# GIVEN RECORDS
┌──

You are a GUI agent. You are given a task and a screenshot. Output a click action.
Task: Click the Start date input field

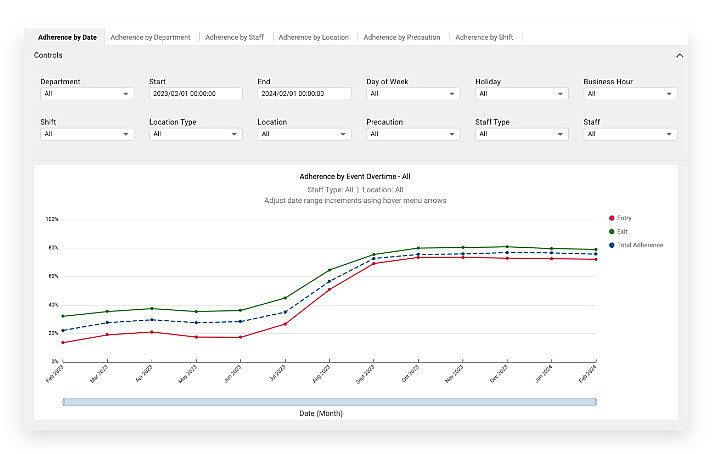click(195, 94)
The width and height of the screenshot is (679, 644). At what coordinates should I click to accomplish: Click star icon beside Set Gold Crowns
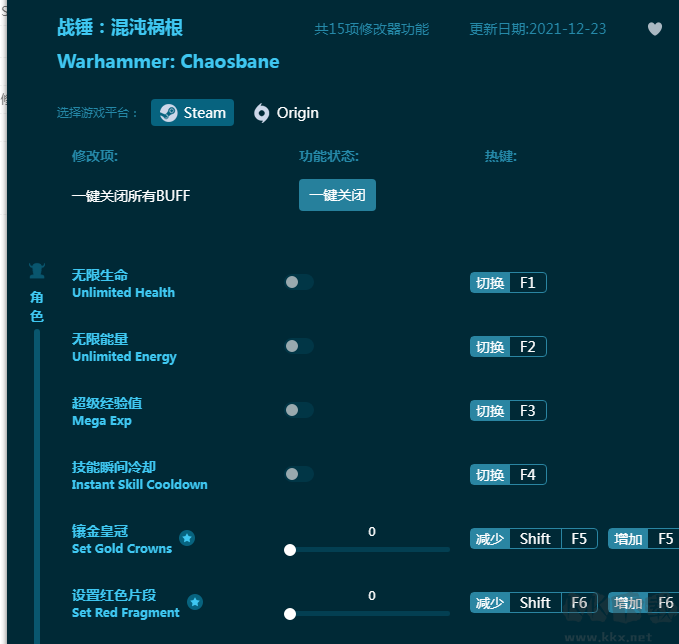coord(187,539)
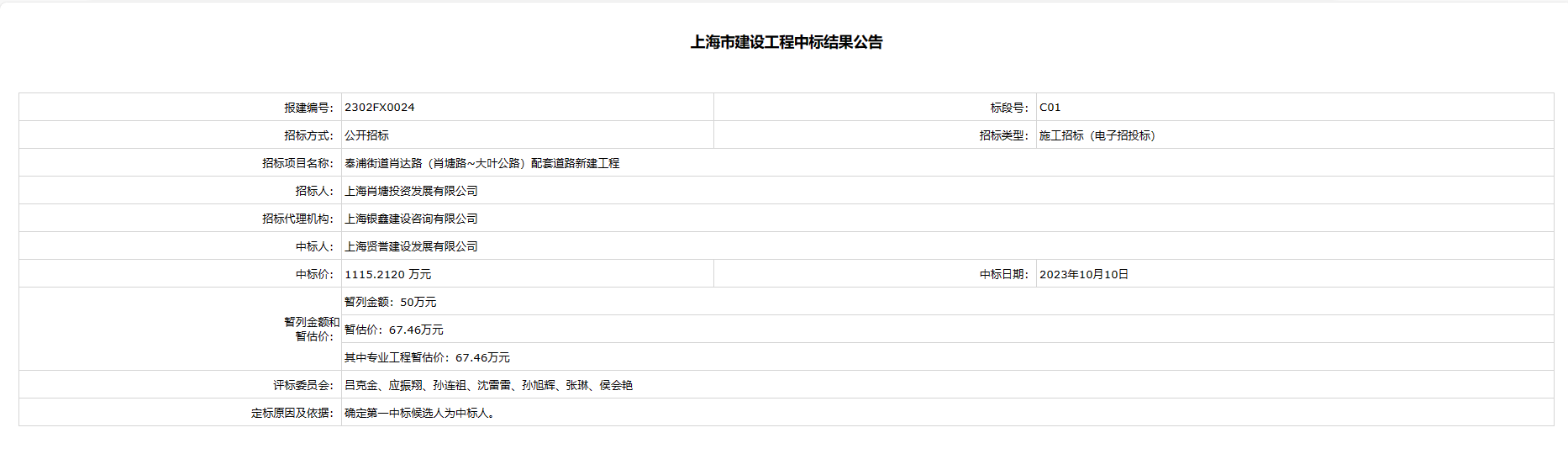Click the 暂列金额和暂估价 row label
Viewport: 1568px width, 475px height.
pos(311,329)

└──
┌──

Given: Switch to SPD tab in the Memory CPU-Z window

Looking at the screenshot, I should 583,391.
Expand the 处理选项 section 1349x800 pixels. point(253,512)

└──

# TO BE DONE
Copy everything from the line containing "The width and" down to the line containing "pos(311,329)", both included, and omit the pictures.

# RESPONSE
The width and height of the screenshot is (679, 644). At what coordinates should I click to accomplish: Click star icon beside Set Gold Crowns
coord(187,539)
Click the 暂列金额和暂估价 row label
Viewport: 1568px width, 475px height.
pos(311,329)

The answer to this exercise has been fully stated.